Ein Netz-Stecker ist als Not-Aus gültig? 
Wo steht das? 
Ich baue gerade einen Verteiler, der über einen Lichttaster
zwei Magnetventile schaltet. Da erscheint mit ein Not-Aus (Hauptschalter)
UND ein Not-Halt (schaltet eigentlich auch nur alles aus) etwas 
übertrieben. Ich wollte die Not-Aus Funktion (Welche ja bei 
Maschinen vorhanden sein muß) auch über den vorhandenen
Schukostecker machen. Zusätzlich hätte ich über einen
Pilztaster die Spannungsversorgung innerhalb des
Verteilers abgeschaltet. Ist daran irgendetwas auszusetzen?
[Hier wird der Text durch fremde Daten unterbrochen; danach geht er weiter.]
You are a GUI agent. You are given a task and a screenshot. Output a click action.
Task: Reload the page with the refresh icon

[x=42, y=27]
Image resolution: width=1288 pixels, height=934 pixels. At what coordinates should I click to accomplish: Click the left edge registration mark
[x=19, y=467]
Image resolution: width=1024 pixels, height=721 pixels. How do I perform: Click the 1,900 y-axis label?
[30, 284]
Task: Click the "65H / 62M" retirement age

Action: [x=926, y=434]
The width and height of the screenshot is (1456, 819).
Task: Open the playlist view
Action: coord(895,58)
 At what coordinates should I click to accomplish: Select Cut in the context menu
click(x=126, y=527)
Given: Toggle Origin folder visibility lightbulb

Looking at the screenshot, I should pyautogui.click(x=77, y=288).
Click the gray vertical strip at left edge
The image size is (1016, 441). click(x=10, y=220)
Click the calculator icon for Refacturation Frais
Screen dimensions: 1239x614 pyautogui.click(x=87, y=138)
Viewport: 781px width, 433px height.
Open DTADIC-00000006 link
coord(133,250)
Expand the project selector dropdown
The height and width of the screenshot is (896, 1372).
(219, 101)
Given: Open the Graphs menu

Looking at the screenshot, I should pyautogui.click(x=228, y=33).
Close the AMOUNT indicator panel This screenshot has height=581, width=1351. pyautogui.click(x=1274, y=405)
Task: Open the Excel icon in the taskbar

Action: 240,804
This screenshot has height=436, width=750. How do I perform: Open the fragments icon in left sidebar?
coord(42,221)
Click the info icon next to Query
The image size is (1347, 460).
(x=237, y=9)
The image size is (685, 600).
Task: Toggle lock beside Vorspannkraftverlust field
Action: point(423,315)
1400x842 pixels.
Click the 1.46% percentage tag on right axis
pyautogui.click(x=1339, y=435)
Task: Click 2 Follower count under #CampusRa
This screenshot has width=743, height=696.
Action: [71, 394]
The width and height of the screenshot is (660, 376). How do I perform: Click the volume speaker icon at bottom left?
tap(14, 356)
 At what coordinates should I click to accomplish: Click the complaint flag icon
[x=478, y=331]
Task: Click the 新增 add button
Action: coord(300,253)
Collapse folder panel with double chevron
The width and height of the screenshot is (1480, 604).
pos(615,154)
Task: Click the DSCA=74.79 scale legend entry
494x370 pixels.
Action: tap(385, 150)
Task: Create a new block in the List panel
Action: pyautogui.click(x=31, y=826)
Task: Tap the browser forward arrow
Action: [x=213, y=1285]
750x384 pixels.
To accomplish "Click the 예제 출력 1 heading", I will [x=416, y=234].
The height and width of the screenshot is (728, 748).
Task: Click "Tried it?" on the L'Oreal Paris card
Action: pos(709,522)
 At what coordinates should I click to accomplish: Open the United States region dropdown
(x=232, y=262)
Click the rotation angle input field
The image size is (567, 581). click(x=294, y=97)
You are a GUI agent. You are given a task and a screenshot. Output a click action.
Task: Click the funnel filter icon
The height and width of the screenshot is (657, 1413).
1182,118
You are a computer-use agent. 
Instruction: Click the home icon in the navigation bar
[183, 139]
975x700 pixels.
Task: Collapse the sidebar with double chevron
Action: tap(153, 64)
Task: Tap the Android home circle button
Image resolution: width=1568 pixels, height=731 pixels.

Nochwas: Sofern man die Zylinder nicht falsch montiert
entstehen keine Quetschstellen oder sonstige Gefahren.


----------



## MSB (14 Dezember 2010)

Also um mal die Begrifflichkeiten zu sortieren:
Du benötigst nicht unbedingt einen Not-Aus, die 60204-1 schreibt dazu:


			
				EN60204-1 9.2.5.4.3 schrieb:
			
		

> NOT-AUS sollte vorgesehen werden, wo:
> - Schutz gegen direktes Berühren (z. B. mit Schleifleitungen, Schleifringkörpern, Schaltgeräten in elektrischen
> Betriebsräumen) nur durch Abstand oder Hindernisse erreicht wird (siehe 6.2.6) oder
> - es die Möglichkeit anderer Gefährdungen oder Beschädigungen durch elektrische Energie gibt.



Hingegen eine Netz-Trenneinrichtung IST vorgeschrieben laut 60204-1.
Bei möglichen Netz-Trenneinrichtungen heißt es:


			
				60204-1 5.3.2 schrieb:
			
		

> Die Netz-Trenneinrichtung muss eine der folgenden Arten sein:
> ...
> e) eine Stecker/Steckdosen-Kombination für eine Stromversorgung mit flexiblen Leitungen.



Das heißt:
Ein Schuko-Stecker ist kein Not-Aus und kein Not-Halt, aber eine Netz-Trenneinrichtung.

Mfg
Manuel


----------



## element. (28 Juli 2011)

Aus aktuellem Anlass... Ich bau gerade wieder mal eine Schuko-Maschine, der Kunde will es unbedingt so.

Darf denn jetzt intern schwarz-hellblau verdrahtet werden, oder nicht (weil der L ja dann auf blau liegen kann)? Falls nicht: schwarz-schwarz? rot-rot?


----------



## MSB (28 Juli 2011)

Du kannst auch alles in lila-blassgrün verdrahten.
Farben sind normativ in der 0113 nicht fix zugeordnet, lediglich empfohlen.

Mfg
Manuel


----------



## Voxe (28 Juli 2011)

Hallo, wir haben auch solche kleinen Dinger im Lauf.

Aber, entweder fest angeschlossen, oder den blauen Stecker. Es sei denn, es geht in die vielen Länder, in denen du den Stecker nicht verdrehen kannst. Da gibt es viele von. Aber, sonst kannst du das nicht bringen und es kommt auf die Maschine bzw. Apparat an. Bei Messtechnik, sollte man wissen wo die Phase (live) ist.

Gruß


----------



## element. (29 Juli 2011)

Der Kunde will unbedingt einen Schuko. Macht auch sinn. Wenn ich jetzt einfach einen blauen hinbaue, dann hängt er halt ne Adapterpeitsche Schukostecker auf CEE-Kupplung davor.

Dann lieber Verdrahtung komplett in schwarz.

Bzgl. Farben sind nicht genormt: Bei meiner Abschlussprüfung vor einigen Jahren "durfte" ich gnädigerweise noch ohne Punktabzug die N-Verdrahtung auf ROT umbauen, weil die vorstelligen Obrigen sich einig waren dass es nicht hellblau sein darf (kein Trenntrafo, es war der echte Netz-N.) :roll:


----------